───── SELECTED PASSAGE ─────
August 10th Training Run!We're headed out for another training run on the Mogollon Monster 100 course on August 10th. This time we'll again depart from Washington Park Trailhead east on the Highline Trail. We'll continue past where the Hell's Gate Aid Station will be come race day and to the Myrtle Trail ascent to the top of the Rim. Once we navigate the steep Myrtle Trail we'll cover some easy forest road miles to what will be the Buck Springs Aid Station during the race.
We'll jump into the forest from there and take the U-Bar all the way to Pinchot Cabin Aid Station location. From there it's 8 miles back on the Fred Haught Trail and then back down to Washington Park, descending off the Rim one final time.
This is a difficult section of the course covering about 35 miles in all. There is water at Dane Spring about 15 miles in but no other aid provided. Or water opportunities unless someone is going to be up there and can drop water. This covers miles 51-86 of the actual course in the same order runners will go on race day. However, most runners will run this in the dark so knowing the terrain in advance will come in very useful.
Let me know if you can make it. This is a really beautiful section of the course, challenging but really beautiful.
───── ROWS ─────
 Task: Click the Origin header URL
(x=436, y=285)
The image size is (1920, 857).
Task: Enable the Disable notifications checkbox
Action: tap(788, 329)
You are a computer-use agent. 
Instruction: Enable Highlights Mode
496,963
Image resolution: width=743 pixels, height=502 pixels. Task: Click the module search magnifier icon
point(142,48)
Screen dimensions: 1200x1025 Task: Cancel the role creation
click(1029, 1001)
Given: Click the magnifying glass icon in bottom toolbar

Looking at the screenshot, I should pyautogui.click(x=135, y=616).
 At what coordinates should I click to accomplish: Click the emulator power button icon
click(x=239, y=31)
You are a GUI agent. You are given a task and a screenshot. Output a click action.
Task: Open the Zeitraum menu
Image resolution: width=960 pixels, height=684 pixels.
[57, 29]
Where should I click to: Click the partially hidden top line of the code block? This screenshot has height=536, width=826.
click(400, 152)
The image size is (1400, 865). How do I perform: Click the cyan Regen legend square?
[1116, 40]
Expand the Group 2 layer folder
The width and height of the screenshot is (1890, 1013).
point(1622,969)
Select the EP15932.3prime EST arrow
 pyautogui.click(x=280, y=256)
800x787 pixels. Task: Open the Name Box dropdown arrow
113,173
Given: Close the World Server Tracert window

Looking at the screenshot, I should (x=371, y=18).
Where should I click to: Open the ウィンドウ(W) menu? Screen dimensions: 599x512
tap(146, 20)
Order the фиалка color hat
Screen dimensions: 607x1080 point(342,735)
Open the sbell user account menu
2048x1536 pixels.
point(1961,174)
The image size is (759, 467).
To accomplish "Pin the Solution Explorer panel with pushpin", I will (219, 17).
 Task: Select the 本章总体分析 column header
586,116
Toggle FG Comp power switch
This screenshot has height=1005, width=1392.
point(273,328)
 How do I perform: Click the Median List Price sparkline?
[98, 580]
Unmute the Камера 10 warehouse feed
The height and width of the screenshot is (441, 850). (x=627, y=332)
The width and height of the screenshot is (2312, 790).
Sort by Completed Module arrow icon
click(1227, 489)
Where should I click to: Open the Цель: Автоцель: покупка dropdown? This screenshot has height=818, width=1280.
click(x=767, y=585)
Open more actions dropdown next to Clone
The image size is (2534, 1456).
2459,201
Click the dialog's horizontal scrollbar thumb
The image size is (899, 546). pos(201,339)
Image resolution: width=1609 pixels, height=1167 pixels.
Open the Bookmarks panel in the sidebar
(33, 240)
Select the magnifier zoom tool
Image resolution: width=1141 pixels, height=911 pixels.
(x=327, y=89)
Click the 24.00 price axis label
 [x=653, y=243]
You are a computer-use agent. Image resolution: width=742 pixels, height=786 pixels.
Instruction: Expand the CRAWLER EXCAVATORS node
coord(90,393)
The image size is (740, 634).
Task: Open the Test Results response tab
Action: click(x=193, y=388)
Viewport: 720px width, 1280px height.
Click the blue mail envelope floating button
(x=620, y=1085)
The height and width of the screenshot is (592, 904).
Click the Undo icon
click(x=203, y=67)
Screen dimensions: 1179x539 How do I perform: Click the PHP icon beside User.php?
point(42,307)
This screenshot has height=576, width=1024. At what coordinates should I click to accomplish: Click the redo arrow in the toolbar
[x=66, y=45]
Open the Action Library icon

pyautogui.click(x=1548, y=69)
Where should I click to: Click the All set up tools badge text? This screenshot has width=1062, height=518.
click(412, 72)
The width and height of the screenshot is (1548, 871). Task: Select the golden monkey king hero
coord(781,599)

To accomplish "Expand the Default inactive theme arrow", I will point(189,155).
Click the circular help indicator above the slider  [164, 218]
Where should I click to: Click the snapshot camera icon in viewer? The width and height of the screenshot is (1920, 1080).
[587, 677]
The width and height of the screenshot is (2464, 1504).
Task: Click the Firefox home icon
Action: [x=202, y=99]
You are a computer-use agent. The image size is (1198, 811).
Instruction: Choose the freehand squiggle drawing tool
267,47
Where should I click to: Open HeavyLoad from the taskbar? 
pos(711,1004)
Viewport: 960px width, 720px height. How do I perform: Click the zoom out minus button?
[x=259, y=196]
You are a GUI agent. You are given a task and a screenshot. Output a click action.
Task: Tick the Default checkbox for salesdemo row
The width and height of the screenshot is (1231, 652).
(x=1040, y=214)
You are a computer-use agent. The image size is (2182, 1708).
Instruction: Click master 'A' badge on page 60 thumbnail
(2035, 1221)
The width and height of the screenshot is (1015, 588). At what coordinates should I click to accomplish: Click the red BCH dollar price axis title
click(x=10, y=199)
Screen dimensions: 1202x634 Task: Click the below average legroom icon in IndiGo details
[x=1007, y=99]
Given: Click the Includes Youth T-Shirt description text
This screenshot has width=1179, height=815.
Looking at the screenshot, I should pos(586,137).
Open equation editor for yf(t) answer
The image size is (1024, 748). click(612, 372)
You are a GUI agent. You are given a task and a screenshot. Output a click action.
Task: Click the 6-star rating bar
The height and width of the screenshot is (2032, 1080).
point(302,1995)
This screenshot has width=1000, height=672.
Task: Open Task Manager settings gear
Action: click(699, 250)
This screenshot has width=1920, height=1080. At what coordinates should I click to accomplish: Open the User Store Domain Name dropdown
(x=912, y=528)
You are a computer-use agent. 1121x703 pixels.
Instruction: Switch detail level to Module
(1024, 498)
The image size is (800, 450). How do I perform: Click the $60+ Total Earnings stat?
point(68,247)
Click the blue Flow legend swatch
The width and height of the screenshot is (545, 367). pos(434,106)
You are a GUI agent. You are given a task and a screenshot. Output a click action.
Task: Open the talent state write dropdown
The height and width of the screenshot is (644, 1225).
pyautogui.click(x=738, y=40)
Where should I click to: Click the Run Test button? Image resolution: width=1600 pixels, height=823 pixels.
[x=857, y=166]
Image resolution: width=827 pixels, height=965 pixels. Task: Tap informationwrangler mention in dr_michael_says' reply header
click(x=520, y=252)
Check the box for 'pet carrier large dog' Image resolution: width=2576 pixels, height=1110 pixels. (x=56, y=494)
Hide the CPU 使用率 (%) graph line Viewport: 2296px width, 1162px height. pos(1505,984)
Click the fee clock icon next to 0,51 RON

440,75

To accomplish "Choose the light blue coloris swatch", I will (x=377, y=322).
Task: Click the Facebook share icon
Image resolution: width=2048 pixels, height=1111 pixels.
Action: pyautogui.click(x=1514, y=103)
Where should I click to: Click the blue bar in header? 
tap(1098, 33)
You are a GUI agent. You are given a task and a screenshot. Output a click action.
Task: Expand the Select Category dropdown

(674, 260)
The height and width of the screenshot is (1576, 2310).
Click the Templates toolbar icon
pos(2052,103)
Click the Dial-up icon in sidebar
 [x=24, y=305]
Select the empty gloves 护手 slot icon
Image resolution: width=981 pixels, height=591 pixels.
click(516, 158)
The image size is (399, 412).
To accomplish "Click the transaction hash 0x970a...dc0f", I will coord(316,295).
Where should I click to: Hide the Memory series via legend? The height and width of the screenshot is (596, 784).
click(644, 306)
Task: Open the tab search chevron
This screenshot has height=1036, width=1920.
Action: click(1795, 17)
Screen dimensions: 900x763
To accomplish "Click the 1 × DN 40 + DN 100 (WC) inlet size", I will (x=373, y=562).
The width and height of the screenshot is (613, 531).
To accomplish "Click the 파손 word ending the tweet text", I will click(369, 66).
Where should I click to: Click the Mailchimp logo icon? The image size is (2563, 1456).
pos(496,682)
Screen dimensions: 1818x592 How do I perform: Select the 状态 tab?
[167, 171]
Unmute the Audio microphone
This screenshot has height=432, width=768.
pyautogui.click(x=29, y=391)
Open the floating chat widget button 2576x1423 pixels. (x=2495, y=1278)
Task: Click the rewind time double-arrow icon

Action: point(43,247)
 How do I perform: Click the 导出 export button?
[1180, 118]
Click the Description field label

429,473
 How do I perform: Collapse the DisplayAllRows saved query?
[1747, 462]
─────
→ **SHORT EXERCISE A**
Please decide whether each statement below agrees with the training run announcement, answering yes or no and quoting the deciding words. (i) The run starts at Washington Park Trailhead and heads east on the Highline Trail. (ii) Water is available at Dane Spring about 15 miles in. (iii) The run covers the first 35 miles of the race course.
→ **SHORT EXERCISE B**
In the training run announcement, how far is it on the Fred Haught Trail from the Pinchot Cabin Aid Station location?

→ **EXERCISE RESPONSE A**
(i) Yes: "This time we'll again depart from Washington Park Trailhead east on the Highline Trail."
(ii) Yes: "There is water at Dane Spring about 15 miles in but no other aid provided."
(iii) No: "This covers miles 51-86 of the actual course in the same order runners will go on race day."

→ **EXERCISE RESPONSE B**
8 miles.